Kerre Woodham: You cannot lead a team haka if you don't speak for your team

Author
Kerre Woodham,
Publish Date
Wed, 5 Feb 2025, 1:22pm

Gregor Paul's story in this morning's Herald confirms what many suspected at the time: that TJ Perenara’s political statement before the haka, a rallying cry against the Treaty Principles Bill, had not been sanctioned by rugby officials. That many All Blacks, that many coaching staff, that many management, felt blindsided by the statement and that he spoke without the universal approval of his teammates, according to Gregor Paul’s story.  

Perenara was playing his 89th and his final test for the All Blacks in Turin last year, and before the privilege of leading the All Blacks Haka for the final time, he gave a mihi speaking for the land, the strength of independence and the Treaty. Not the most strident political message, but a political message nonetheless. And I have absolutely no problem with people having an opinion on the Treaty Principles Bill —a strong opinion— provided the opinion is sound and nuanced and not filled with hateful, abusive language. You have your opinion for and against it – absolutely fine.  
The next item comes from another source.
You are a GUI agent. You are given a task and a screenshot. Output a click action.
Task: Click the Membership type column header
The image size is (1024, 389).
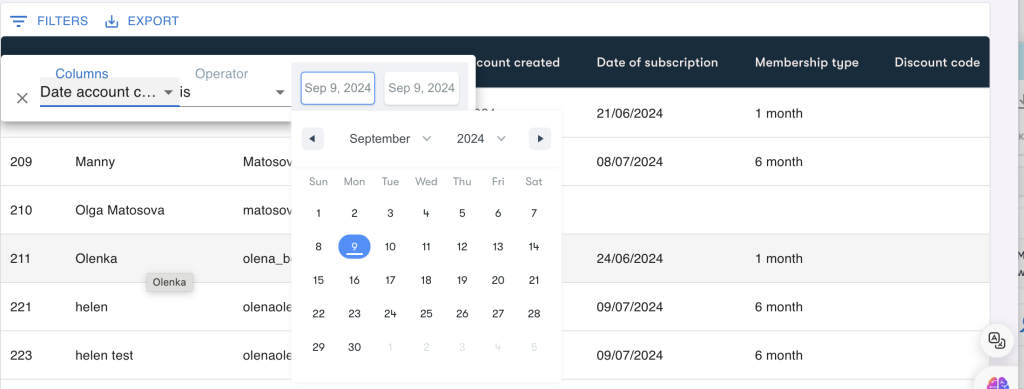tap(807, 63)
But I do think that TJ Perenara abused his position and abused the trust put in him by his teammates. You cannot lead a team haka if you don't speak for your team. If TJ had been representing New Zealand as an individual, fine. If he gave his opinion on the bill in a post-match interview, fine. But it's a shame that he put his teammates in a position of defending a political stance of his own. They might all agree with him, they might have fully supported his decision in the wording of the mihi, but he never gave them the chance to do so, according to Gregor Paul’s story. And if you cannot have a full, honest, open discussion about the Treaty Principles Bill with the band of brothers that is the All Blacks, what hope does the rest of the country bloody have?  

I think it's because if you support David Seymour's bill you run the risk of being called a racist. For the record, I don't support. I made a submission against it, but that doesn't mean I support the hijacking of the haka either.  

Although I'm not sure in this day and age the coalition of the perpetually aggrieved allows you to have a nuanced viewpoint. You can't have a ‘oh well, I think this, but I understand where you're coming from, but that's okay’. You just can't do that in this day and age among a certain group of people. Discussions quickly become partisan and reductive. Social media has become so binary – you're either for us or you're against us. The only thing that cohort seems to agree can be nonbinary and fluid is gender. Everything else you have to be one thing or the other, except for your gender. You certainly can't have fluid or nuanced discussions on race or Trump or Gaza or the Treaty Principles Bill. It's a shame.  

Perenara is passionate and committed and articulate but clearly on certain subject he feels his way is the only way. And isn't that the problem with the world right now?